Philip Mills Jones was not aware of the carvings; he collected this and other similar slabs and thought they were produced and used by Indians, not White explorers or early settlers. Would he collect the slab if he thought it belong to Cabrillo's grave? There is no answer to that question but Jones wasn't necessarily interested in historic, non native, sites. He was also not a scam artist and it is hard to imagine why, in his long prologue about the discovery of the stone, Heizer hinted at the possibility that the slab could be part of an elaborate hoax orchestrated by Jones. It wasn't, of course, and his legacy did not deserve the casting of such doubts many years after his death.





















Hearst Museum 1-5086
slab
Southern California, Channel Islands, Santa Rosa Island
Collected by Philip M. Jones, 1901

March 11, 2015

Lump

Eugene A. Golomshtok came to the United States from Russia in 1918, perhaps because of the recent revolution, and received his bachelor degree at Berkeley in December 1922. Since the Fall 1921 Golomshtok is seldom employed by the museum and the records show that he worked in Monterey, Tehama and Shasta counties where he collected archaeological assemblages complemented by a small selection of ethnographic objects and photographs. Some of his early findings were noted by Alfred Kroeber who wrote to the landowner in 1922:
"I was greatly interested in some broken pieces of pottery that Mr. Golomshtok found in Cypress Point. It is too crude and irregular to be of American or of Mexican make, and on the other hand, there has been no previous authentic report of pottery having been manufactured by the Indians of the region"
Despite Kroeber's interest, Golomshtok experience at Berkeley ended in the fall of 1925 and the museum didn't undertake any further archaeological work in the sites he discovered.



















Hearst Museum 1-23591
lump
California, Monterey County, CA-Mnt-159
Collected by Eugene A. Golomshtok, 1921





















Hearst Museum 1-23556
spear point, broken
California, Monterey County, CA-Mnt-159
Collected by Eugene A. Golomshtok, 1921

An interesting contribution for the 2014 Day of Archaeology tells that Golomshtok was affiliated with the University of Pennsylvania Museum from 1930 to around 1938, a period he used to travel several times back to Russia on archaeological and ethnographic expeditions.

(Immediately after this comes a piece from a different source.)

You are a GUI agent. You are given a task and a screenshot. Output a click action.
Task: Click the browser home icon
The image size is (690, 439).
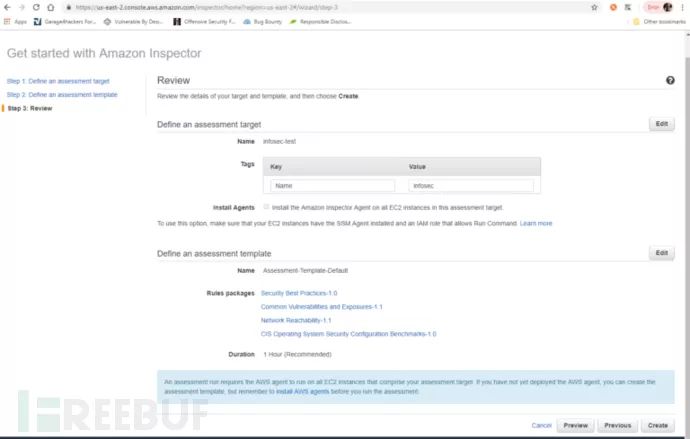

Pre-war times were a period of turmoil in Europe and despite more than one agreement between Germany and Russia, he was no longer able to secure a working visa after 1934.
He spent the following years reading all possible Russian archaeological literature available in the United States and, in 1938, published The Old Stone Age in European Russia that he hoped to be especially useful to those who did not know the Russian language. Golomshtok' thorough survey was highly praised by many reviewers, notably by Sir Gordon Child, but surprisingly it remained the last of his publications. Eugene Golomshtok died in 1950.